# [JOB]
Could you copy out the text of every entry below word for word, without the pictures?
— begin RECORDS FOR THIS TASK —
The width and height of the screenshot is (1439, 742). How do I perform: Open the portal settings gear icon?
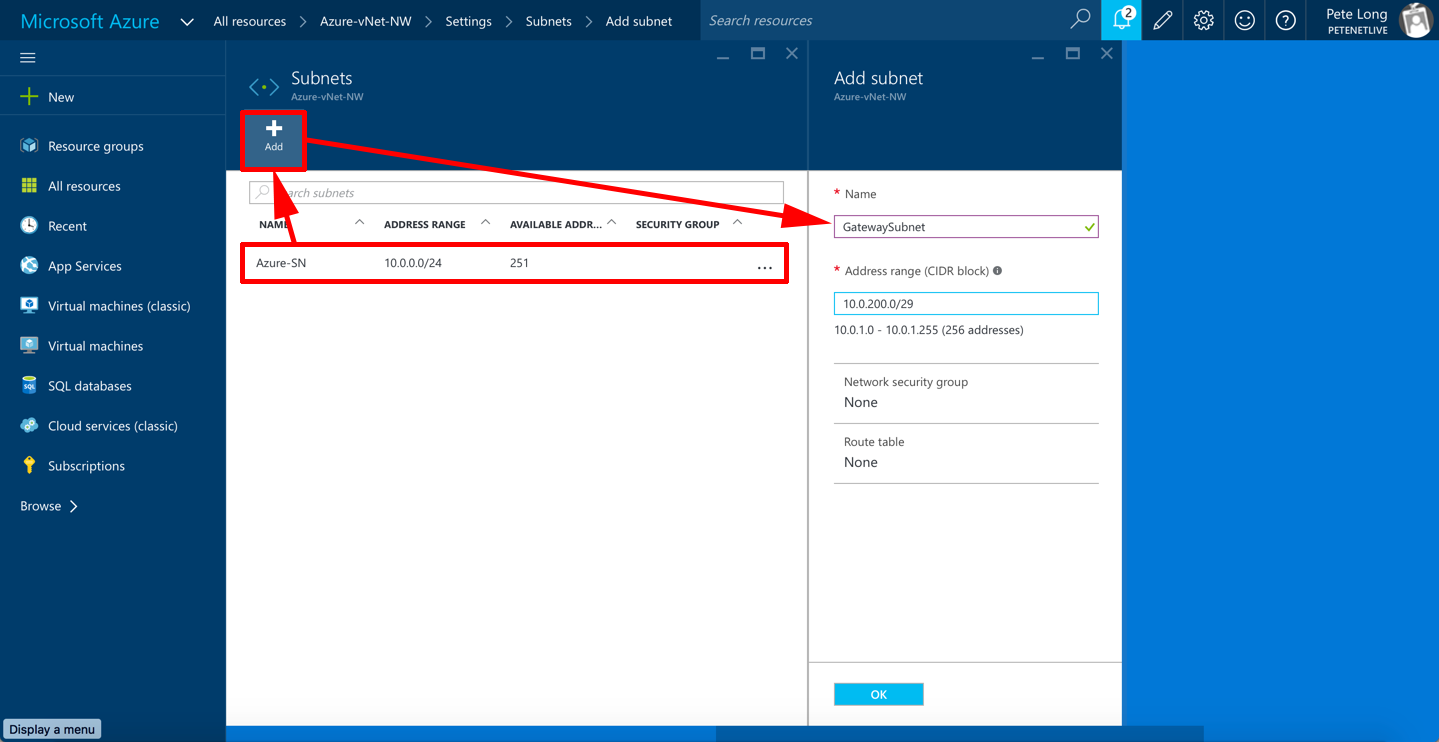[1203, 20]
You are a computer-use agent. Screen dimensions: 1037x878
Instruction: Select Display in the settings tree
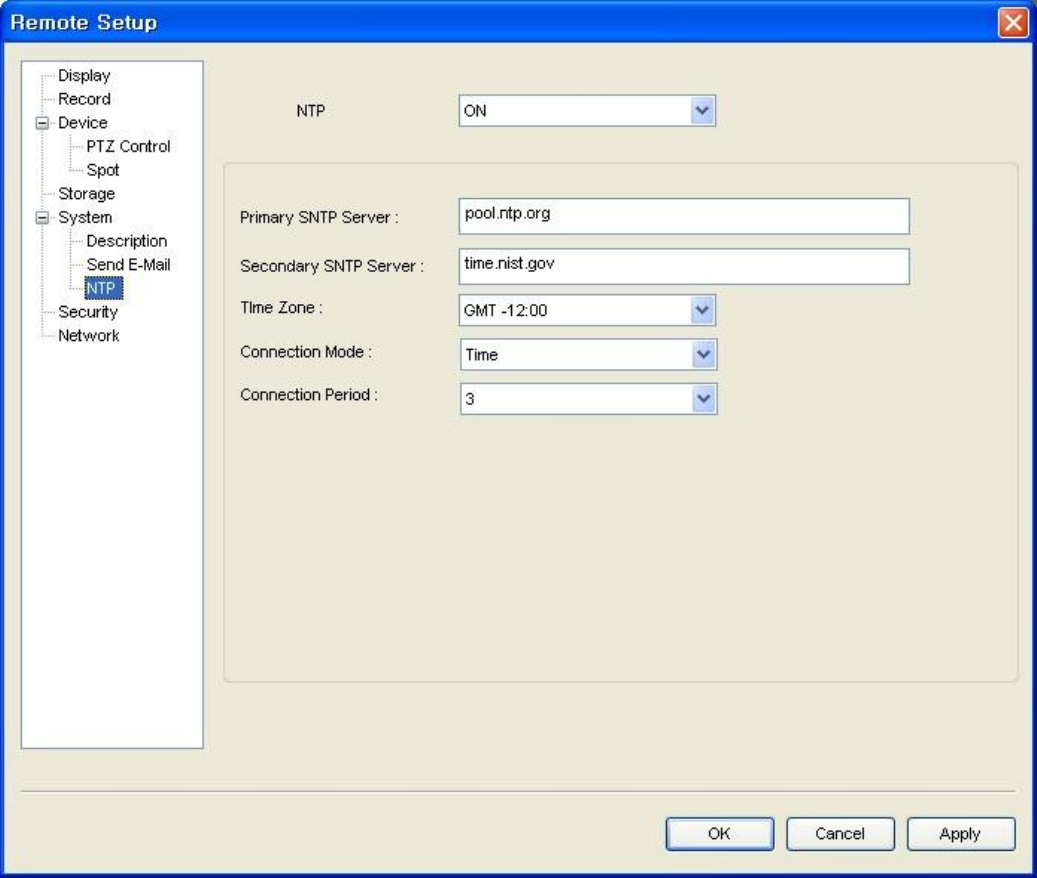click(84, 76)
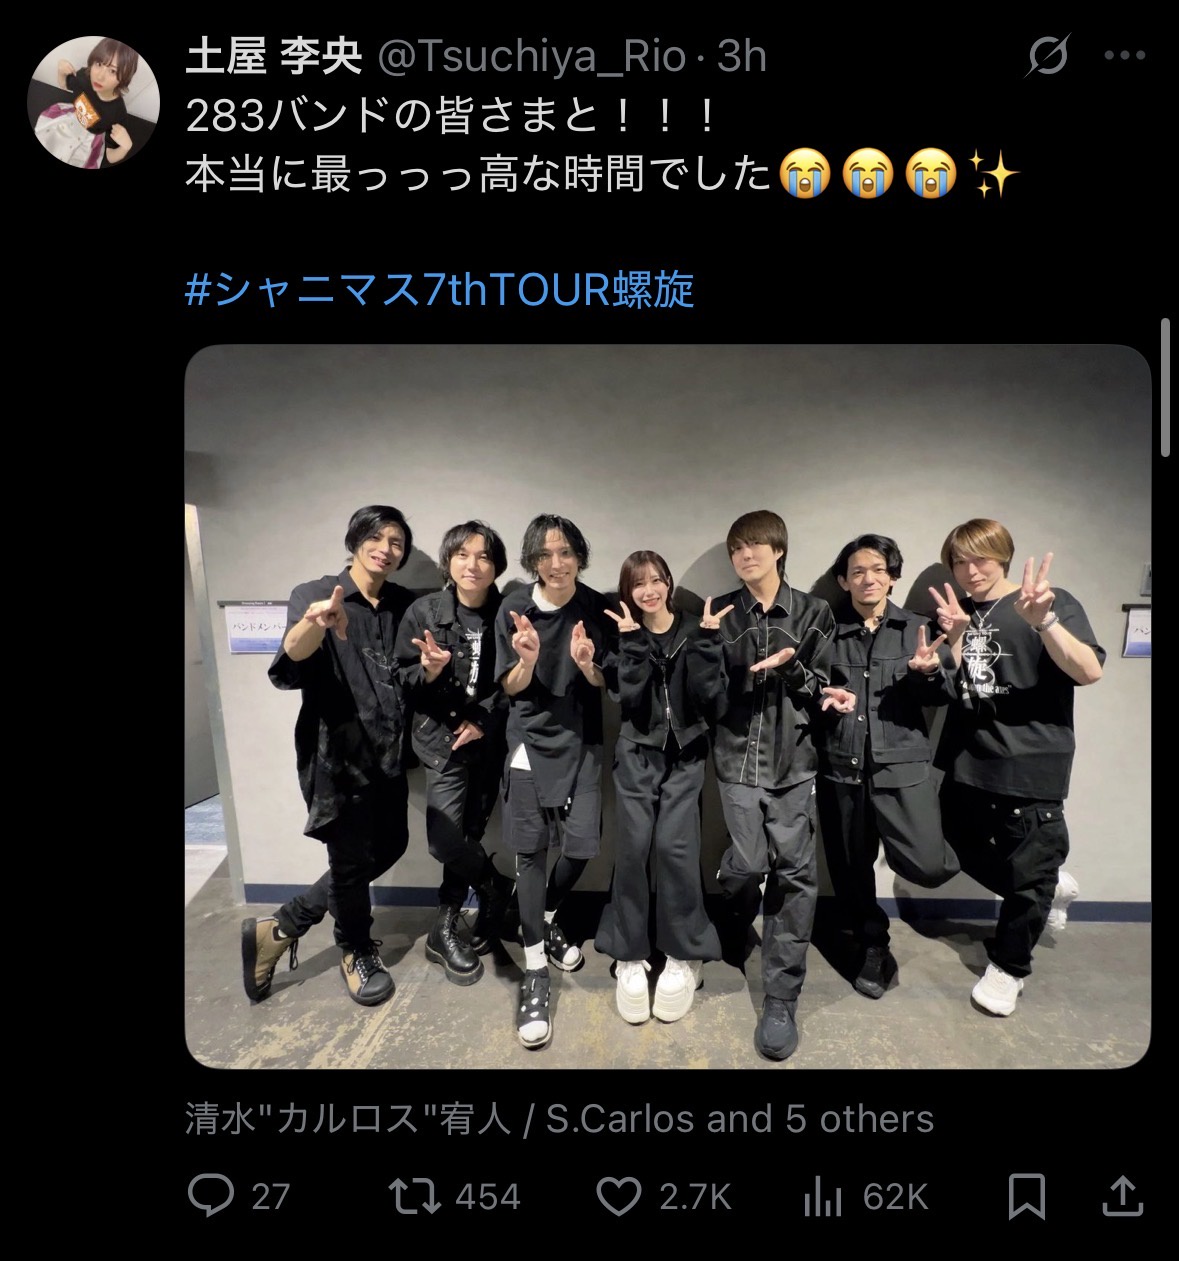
— end RECORDS FOR THIS TASK —
# [THE REPLY]
The width and height of the screenshot is (1439, 742). How do I perform: Open the portal settings gear icon?
[1203, 20]
You are a computer-use agent. Screen dimensions: 1037x878
Instruction: Select Display in the settings tree
click(84, 76)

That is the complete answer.